Report each line of the items below that contains the string "Given". Copy every such line in full.
>> begin RECORD SET
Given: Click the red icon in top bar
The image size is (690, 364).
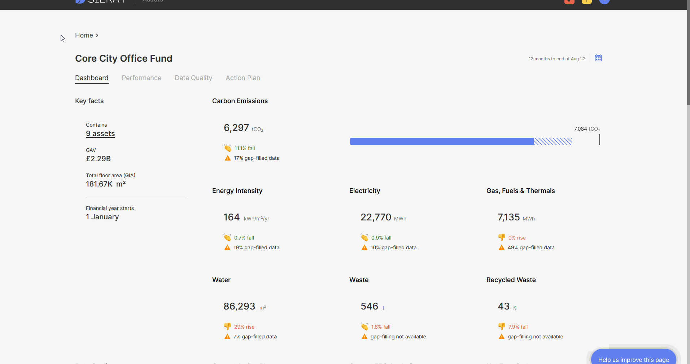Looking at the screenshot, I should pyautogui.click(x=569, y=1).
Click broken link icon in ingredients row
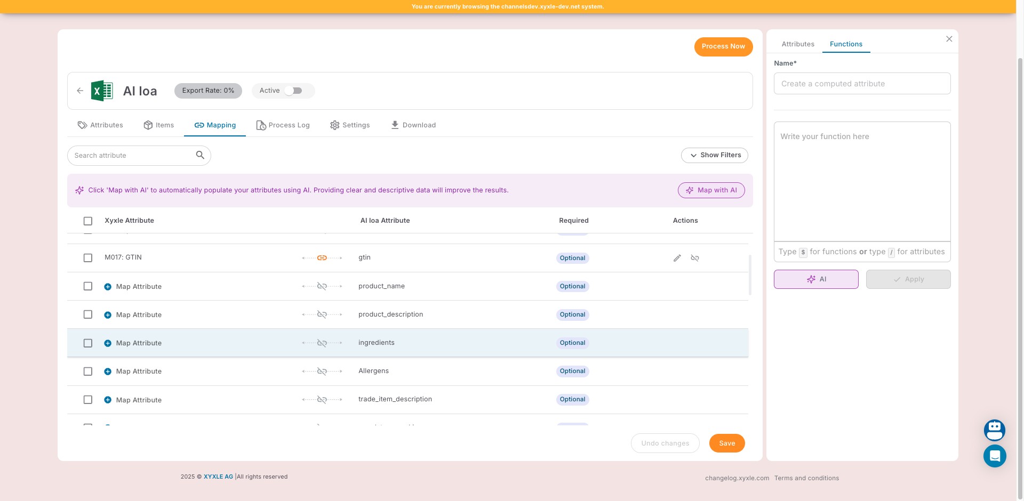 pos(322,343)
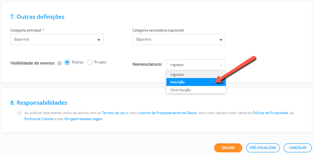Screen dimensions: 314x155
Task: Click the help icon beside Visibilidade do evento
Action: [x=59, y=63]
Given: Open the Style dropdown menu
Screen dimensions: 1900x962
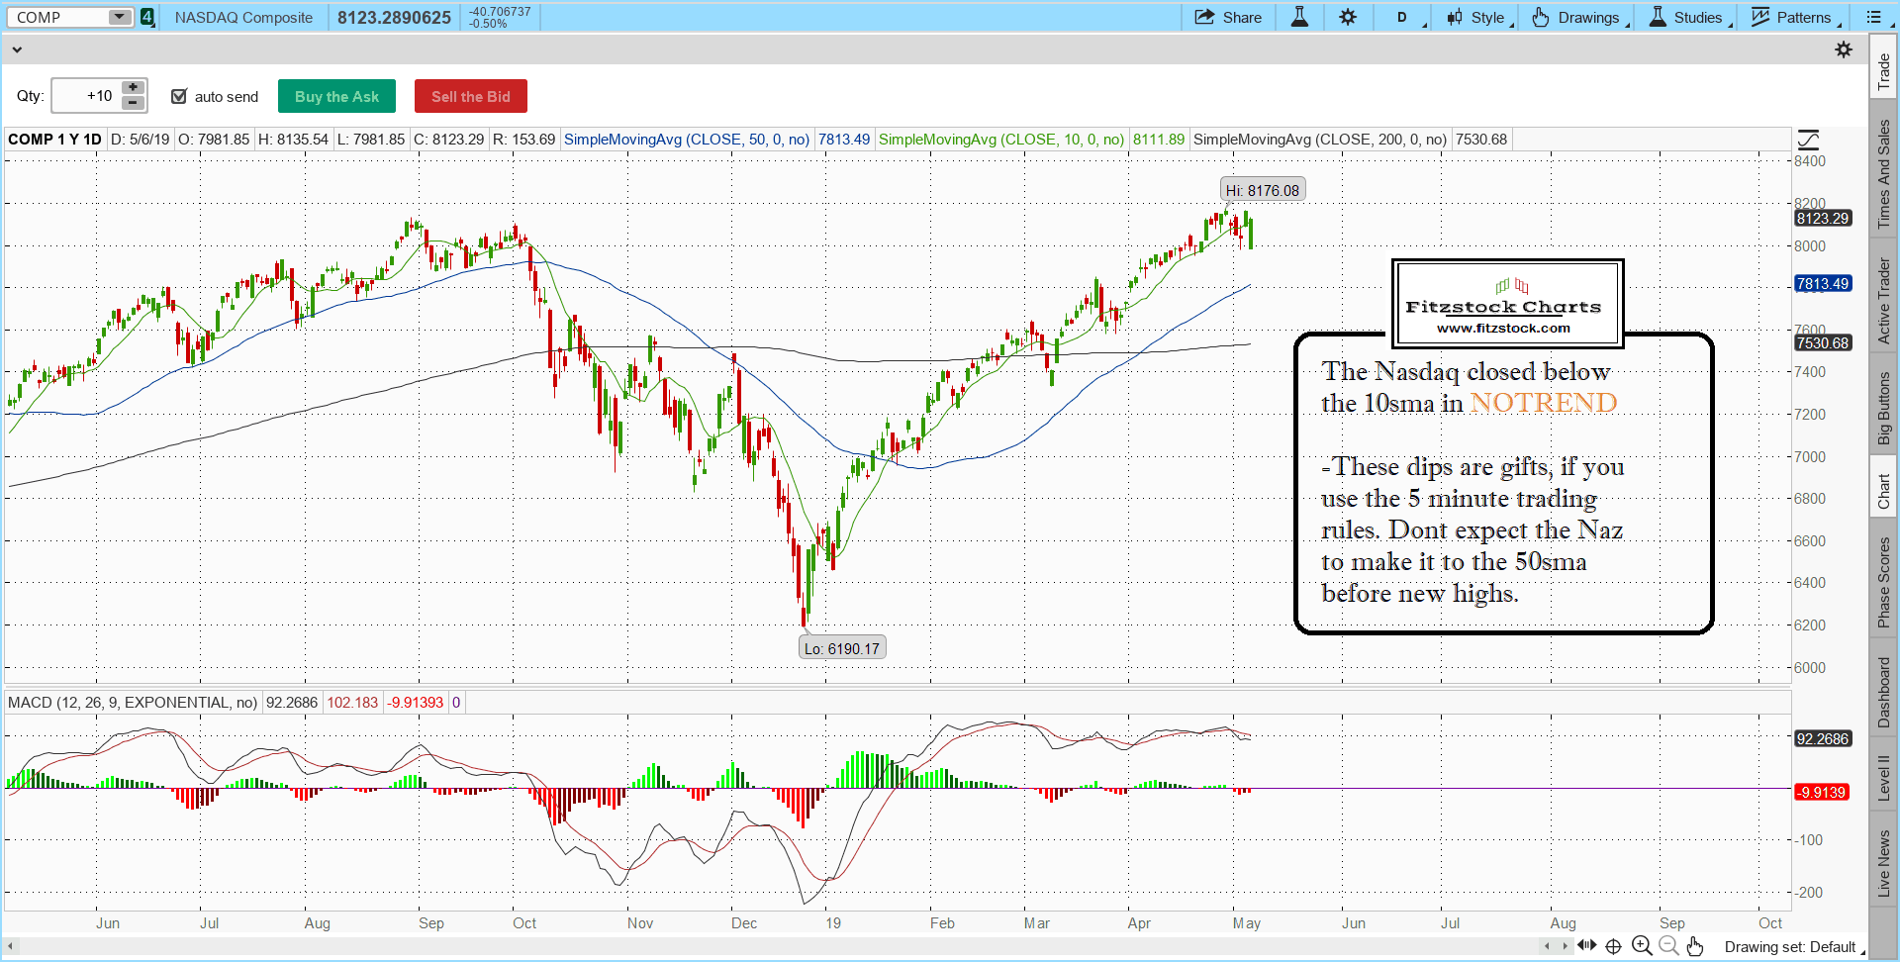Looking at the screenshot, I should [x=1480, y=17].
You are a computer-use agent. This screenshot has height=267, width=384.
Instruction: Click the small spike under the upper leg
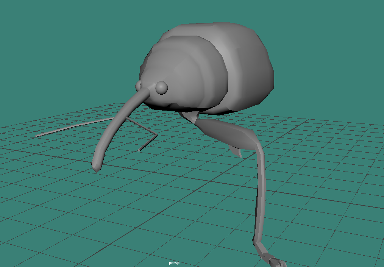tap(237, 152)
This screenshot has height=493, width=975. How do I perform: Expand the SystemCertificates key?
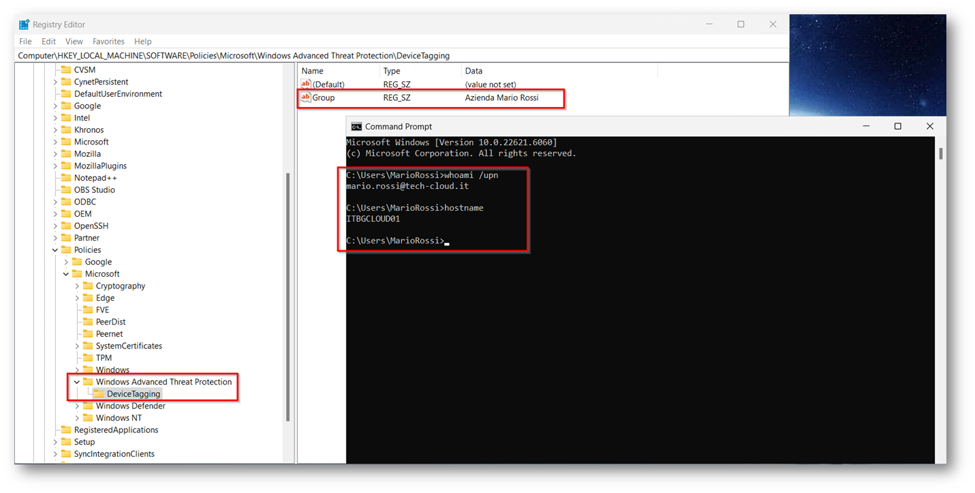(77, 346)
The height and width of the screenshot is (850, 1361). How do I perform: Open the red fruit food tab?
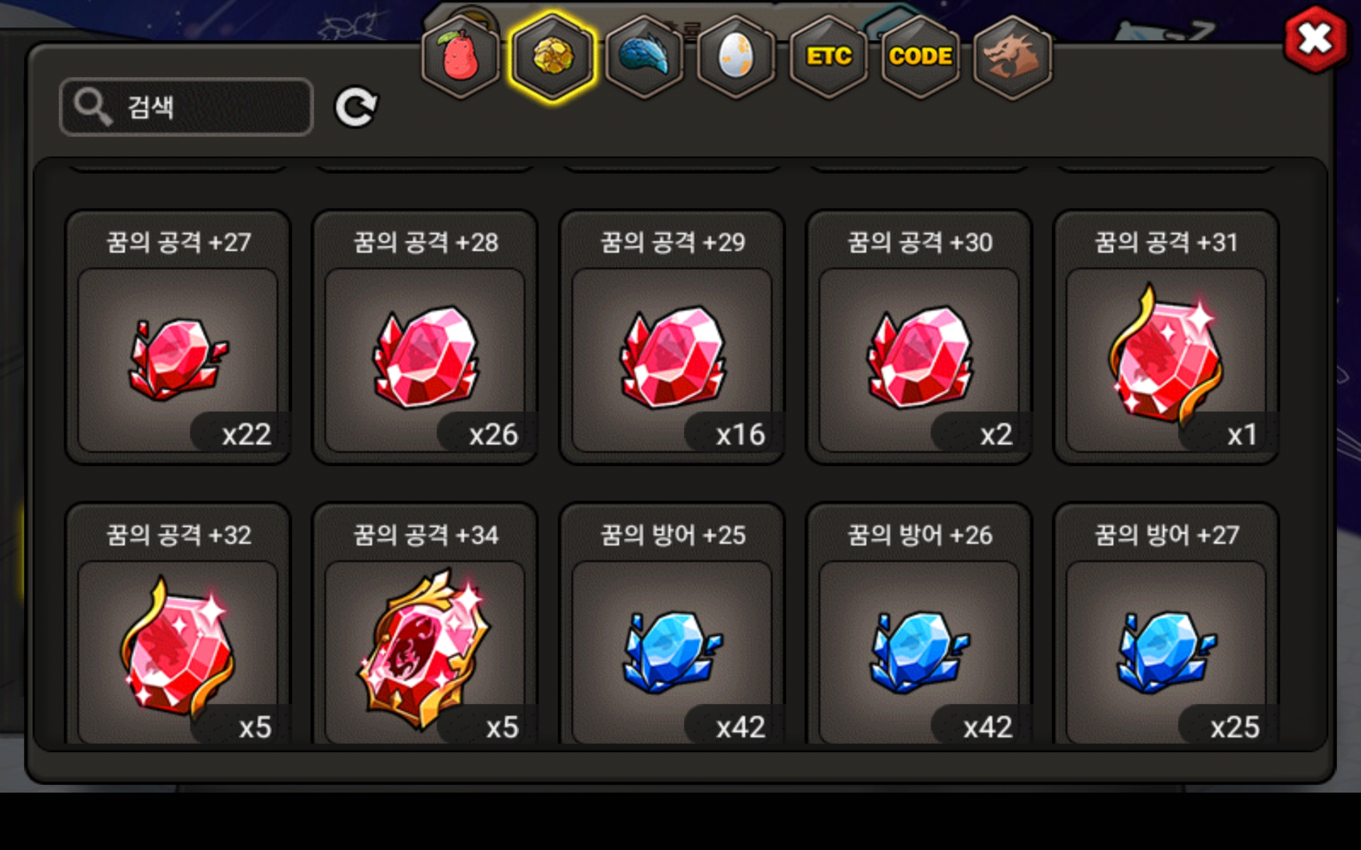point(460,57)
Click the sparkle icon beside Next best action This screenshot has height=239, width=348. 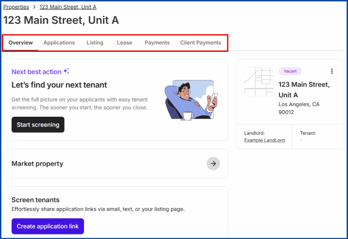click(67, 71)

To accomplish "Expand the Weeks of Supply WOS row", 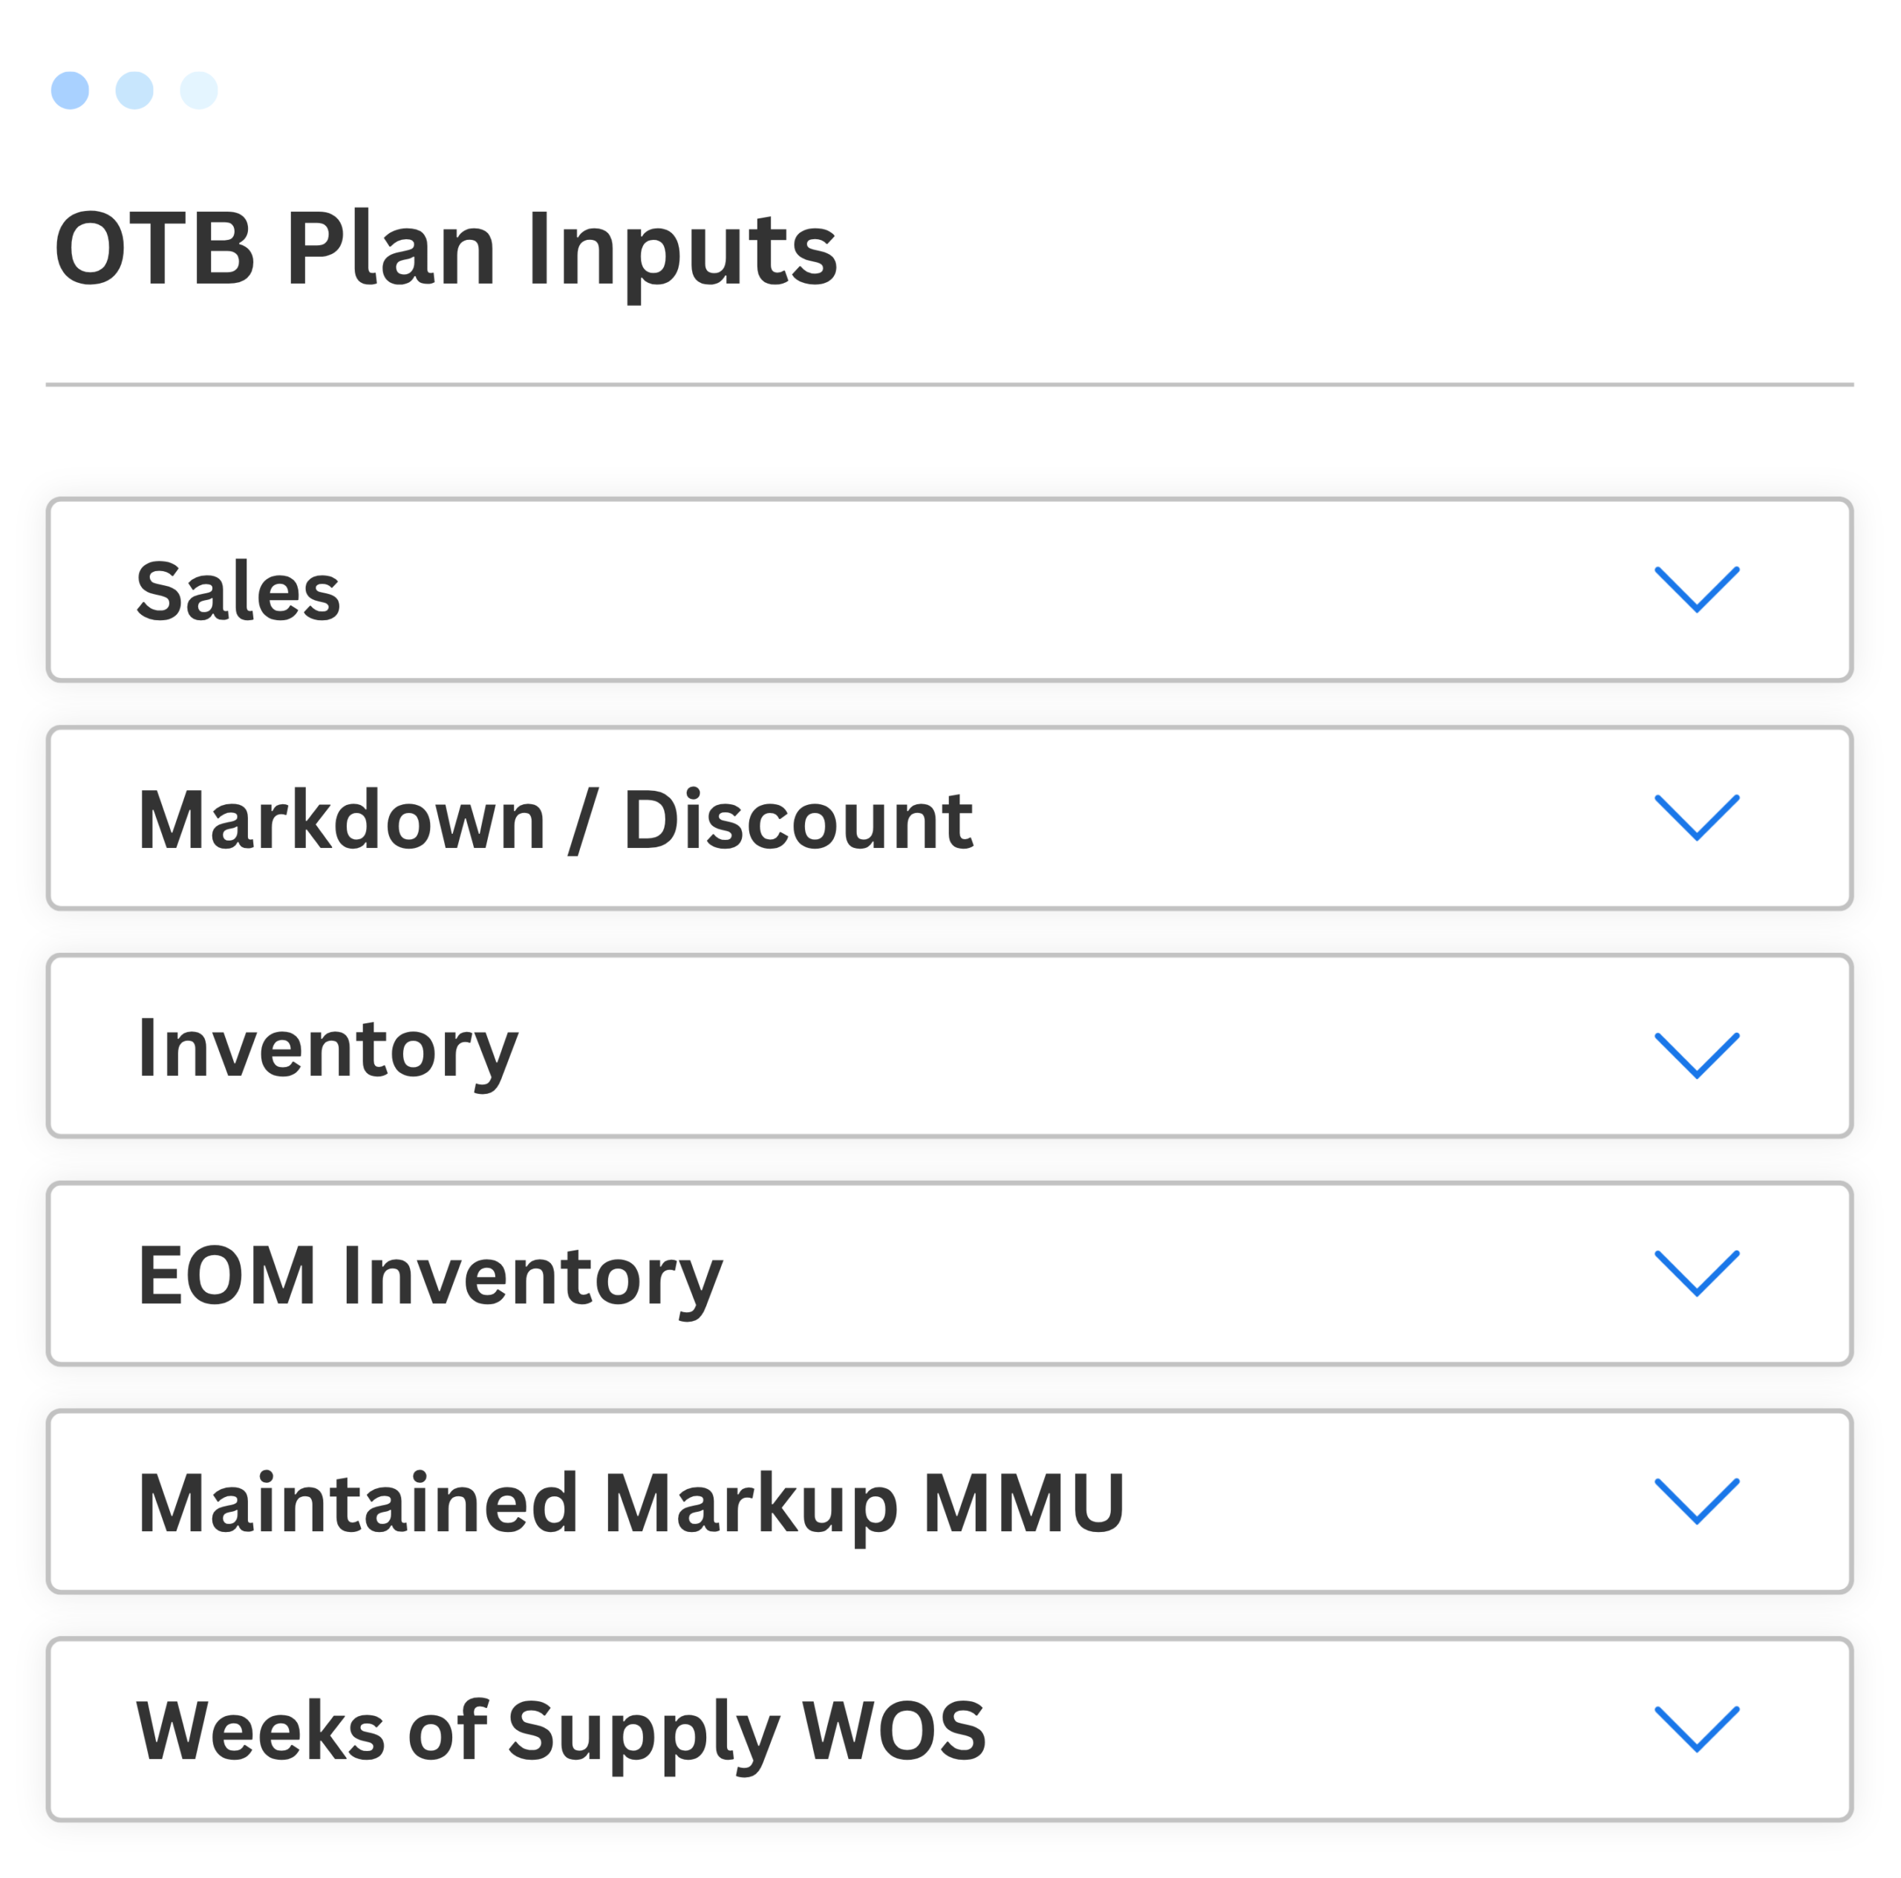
>> end RECORD SET
### RESPONSE
Given: Click the red icon in top bar
Given: Open the Style dropdown menu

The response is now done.